Turok Xbox 360 Cover

“Okay rookie, time to get your feet wet. Remember, there are no innocents here. No prisoners, no witnesses.”


There are two reasons why I was excited to revisit Turok, an otherwise surpassingly ordinary sci-fi military shooter. First is that you have the ability to stab dinosaurs in the face even as they savagely attempt to eat yours. This maneuver amounts to little more than a player-initiated quick-time event, but the canned animations are integrated well and give the knife-to-tooth combat a satisfying sense of brutality reminiscent of the chainsaw bayonet eviscerations in Gears of War (2006). Second is that the use of a compound bow allows the player to quietly pick off human enemies and occasionally pin them to nearby walls. These two elements give the game a sense of identity and make its periodic stealth segments a good bit of fun.

Elsewhere, though, it is marred by bland level design, frustrating checkpoints, unrefined gunplay, cheap enemy spawns, obnoxious difficulty spikes, and a lowbrow B movie storyline that takes itself too seriously (think Aliens or Predator played straight).

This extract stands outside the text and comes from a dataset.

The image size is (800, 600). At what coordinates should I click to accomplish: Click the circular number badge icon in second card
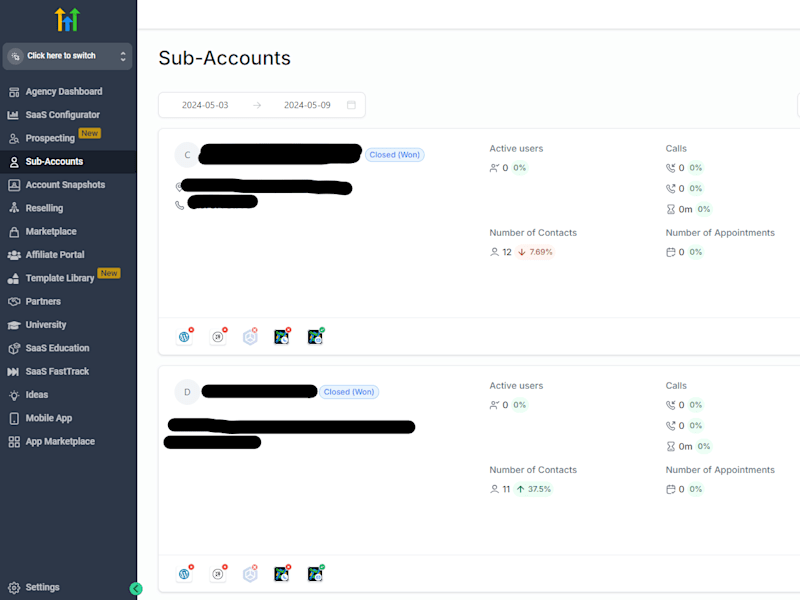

It does sporadically inspire a sense of awe as the player encounters alien vistas with Brachiosaurus protruding above the treeline and Pteranodons gliding against the painterly sky. And the voice cast, sparse music, and atmospherics are solid (thanks Disney). But its monotonous setting, linearity, and bog-standard arsenal prevent the game from recapturing the joyous exploration of vibrant jungles and ancient temples or the thrill of solo dino hunting that made Turok: Dinosaur Hunter and Turok 2: Seeds of Evil classics of their era. In fact, little besides the name, the dinosaurs, and the first person perspective recall those earlier titles at all. My comments may suggest that Turok is a total disaster, but it’s not quite that. It’s a fine popcorn action type of game—it’s just a poor reboot of a once-great franchise.